Tras no lograr “pacificar” a los pueblos indígenas por medio de la violencia, los británicos intentaron “civilizarles” capturando a muchos de ellos y manteniéndoles en lo que se conocía como “Hogar Andamán”. De los 150 niños que nacieron en este lugar ninguno vivió más de dos años.

Los granandamaneses supervivientes dependen en gran medida de los alimentos y el cobijo que les proporciona el gobierno de la India. El abuso del alcohol está extendido entre su población.

Boa Sr sobrevivió al tsunami que asoló Asia en diciembre de 2004. Según comentó a los lingüistas: “Todos nos encontrábamos allí cuando sobrevino el terremoto. Nuestros mayores nos dijeron ‘la Tierra podría partirse, no corráis ni os mováis’. Los ancianos nos lo dijeron y así es como lo sabemos”.

La profesora lingüista Anvita Abbi” : http://www.andamanese.net/, que conocía a Boa Sr desde hace muchos años, declaró tras su muerte: “Dado que ella era la única persona que hablaba bo se encontraba muy sola, no tenía a nadie con quien conversar… Boa Sr tenía un gran sentido del humor, y su sonrisa y su carcajada profunda eran contagiosas.”

“No puedes imaginar el dolor y la angustia que he sentido cada día al ser el único testigo mudo de la pérdida de una cultura excepcional y de una lengua única.”

En una ocasión Boa Sr le comentó a Abbi que sentía que sus vecinos, los indígenas jarawa que no han sido diezmados, tenían suerte de vivir en su bosque alejados de los colonos que ahora ocupan buena parte de las islas.

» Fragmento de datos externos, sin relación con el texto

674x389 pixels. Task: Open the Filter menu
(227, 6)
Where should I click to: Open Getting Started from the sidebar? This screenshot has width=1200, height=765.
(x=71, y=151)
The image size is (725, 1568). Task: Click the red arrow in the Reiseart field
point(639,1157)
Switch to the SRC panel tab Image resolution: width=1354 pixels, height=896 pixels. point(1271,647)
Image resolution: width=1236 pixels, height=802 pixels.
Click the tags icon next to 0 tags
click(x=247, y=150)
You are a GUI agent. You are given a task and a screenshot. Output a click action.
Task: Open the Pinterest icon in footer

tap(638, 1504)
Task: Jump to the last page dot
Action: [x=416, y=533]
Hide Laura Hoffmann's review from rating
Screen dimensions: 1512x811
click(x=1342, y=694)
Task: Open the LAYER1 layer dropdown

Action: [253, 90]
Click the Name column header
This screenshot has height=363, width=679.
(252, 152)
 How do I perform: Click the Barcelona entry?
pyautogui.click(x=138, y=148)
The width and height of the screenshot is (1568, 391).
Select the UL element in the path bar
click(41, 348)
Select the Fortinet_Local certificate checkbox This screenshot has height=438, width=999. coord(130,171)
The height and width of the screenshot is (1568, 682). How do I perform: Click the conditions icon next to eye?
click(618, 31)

Fuentes internas a Survival han manifestado: “Los granandamaneses fueron masacrados, en primer lugar, y después exterminados por completo por políticas paternalistas que les asolaron con epidemias de enfermedades y les robaron su tierra e independencia. Con la muerte de Boa Sr y la extinción de la lengua bo, una parte única de la sociedad humana ya es sólo un recuerdo. La muerte de Boa es un deprimente recordatorio de que no debemos permitir que esto les suceda a otros pueblos indígenas de las Islas Andamán.”